The Great Non-Debate
One of the joys of having a Wednesday to work from home is watching the weekly car crash that is Prime Minister’s Questions. But since the Dark Lords of Austerity took office, I’ve come to dread PMQs not for what it consistently offers for debate—the NHS, education, housing, David Cameron’s vanity photographer—but for what it doesn’t: namely, the arts.
The arts did get a look-in at this week’s session, but the singular exchange on the topic will hardly breathe hope into the sector. It began when the honourable member from Watford crowed about Warner Brothers’ recent ‘investment’ in (for which, read ‘takeover of’) Leavesden Studios, a key cog in the Borg-like machine that is the Harry Potter franchise. Jobs for Hertfordshire, then. No bad thing.
The MP then asked the PM if he’d spend some ConDem energy wooing “British investors to invest in British films made here.” By way of response, His Prime-ness offered that the Harry Potter films were a “tip to filmmakers that we’ve got to make films that people want to watch, and that will have a benefit beyond themselves and also encourage people to come and visit our country.”
A tip to Mike Leigh, Shane Meadows, Antonia Bird, and other venerated but small-scale UK filmmakers: start shooting some Potter-esque pap, or hang up your clapper. It is not stretching this analysis (much) to say that in the ConDem playbook, the only worthwhile art is that which makes squillions and helps tourists part with their cash.

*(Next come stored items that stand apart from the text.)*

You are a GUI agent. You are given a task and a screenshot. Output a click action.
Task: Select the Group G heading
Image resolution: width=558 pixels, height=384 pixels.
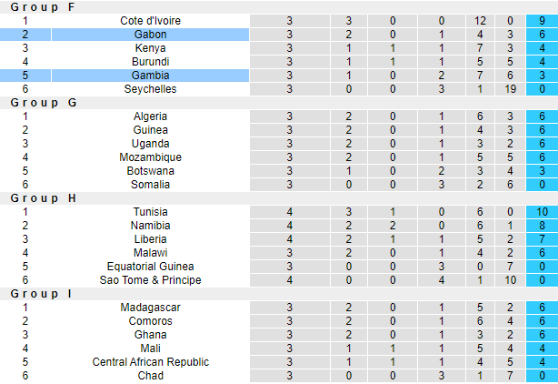44,103
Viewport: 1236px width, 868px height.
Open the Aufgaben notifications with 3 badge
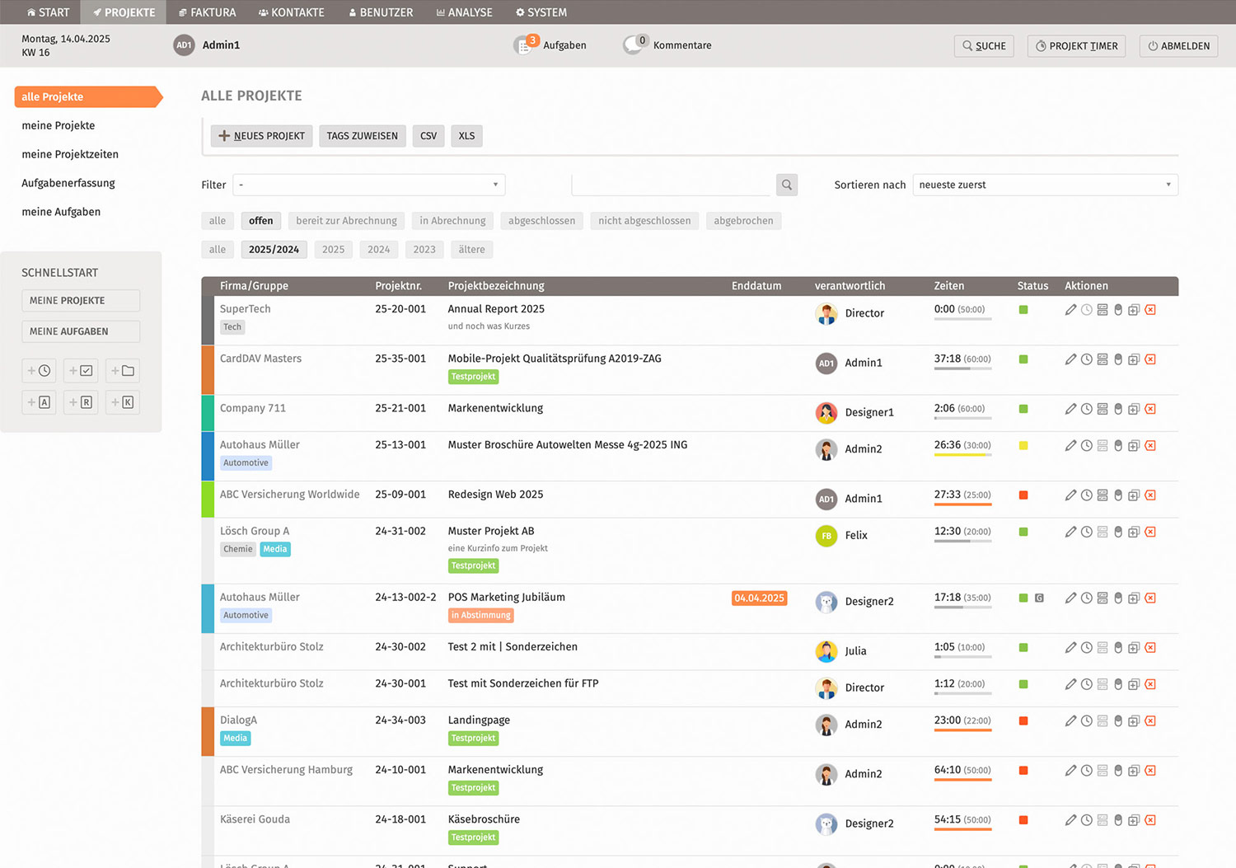pos(550,45)
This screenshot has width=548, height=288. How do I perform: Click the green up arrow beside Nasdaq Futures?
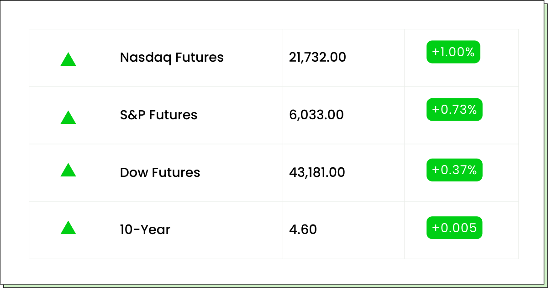click(68, 59)
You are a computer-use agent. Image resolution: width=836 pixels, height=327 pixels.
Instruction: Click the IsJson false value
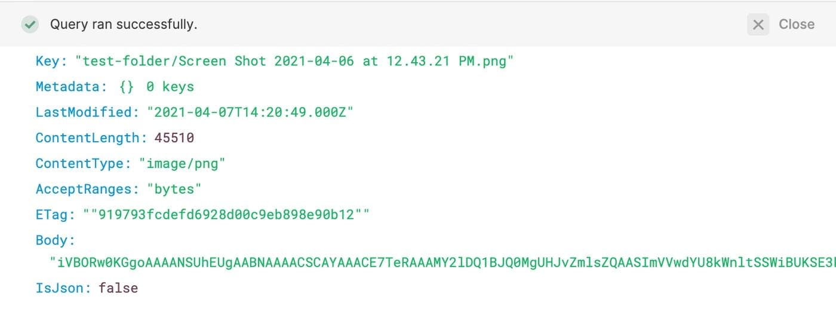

Of course, we knew all of this. What was telling that no MPs challenged the PM’s reductive view of the arts… not even the Labour MPs, who appear ready to challenge virtually any ConDem utterance. In fact, no one seemed very interested in the discussion at all. It may be that one PMQ session is an insufficient litmus test by which to gauge high-level political interest in the topic. But it’s hard not to conclude that there is a dearth, not to say absence, of MPs ready to publicly fight the case that the arts are critical to British socioeconomic success, and not just as marketing tools.
Surely the sector could do more here, starting with wooing sympathetic MPs and arming them with studies supporting the conclusion that by slashing the arts with such viciousness, the Coalition is doing its utmost to ensure that fewer JK Rowlings, let along Mike Leighs, are likely to emerge in the future. Being sympathetic and study-laden isn’t enough, though: they need to speak out. Now that would make for lively midday viewing.